Facebook-owned WhatsApp has finally rolled out its payments feature in Brazil, two years after it beta tested the feature in India.
The feature allows WhatsApp's individual and business users to send and receive money from the app itself. WhatsApp has over 120 million users in Brazil, its second-largest market after India.
The payments feature is enabled via Facebook Pay, and transactions are processed via Brazil-based payments processor Cielo. Users can initiate payments using a supported debit or credit card. WhatsApp currently supports Visa and Mastercard cards from Banco do Brasil, Nubank, and Sicredi.
The feature is free for individuals, while businesses will have to shell out a processing fee of 3.99% to receive payments. Transactions are secured via a six-digit PIN or fingerprint.
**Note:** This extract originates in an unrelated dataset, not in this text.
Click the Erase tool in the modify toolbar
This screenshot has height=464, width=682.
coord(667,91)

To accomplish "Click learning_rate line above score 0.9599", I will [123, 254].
Facebook CEO Mark Zuckerberg said the feature makes sending and receiving money “as easy as sharing photos,” adding that the service would be rolled out in more countries in the near future.
Since WhatsApp payments are enabled via Facebook Pay, it appears that the feature would be launched in countries where Facebook Pay is currently live, including the U.S. and the U.K.
What about India?
The launch of payments feature in Brazil comes as a surprise since WhatsApp had been beta testing the feature in India since 2018. That trial was enabled via Unified Payments Interface (UPI), an instant real-time payment system developed by the National Payments Corporation of India. However, the full-fledged launch of the feature has been stuck due to regulatory and legal issues.
The Competition Commission of India (CCI), the country's antitrust watchdog, is reportedly reviewing a complaint filed against WhatsApp, which alleges that the company was bundling its payments feature within the app, which could harm competition and violate the country’s antitrust laws.
It is worth noting that Facebook could also integrate payments via Libra - its planned stablecoins project - as Zuckerberg recently noted. He said having integrated payments via Libra would make it simpler to convert ad-clickers into paying customers "because they actually have a form of payment that works that's on file, then it basically becomes worth it more for the businesses to bid higher in the ads than what we see are higher prices for the ads overall."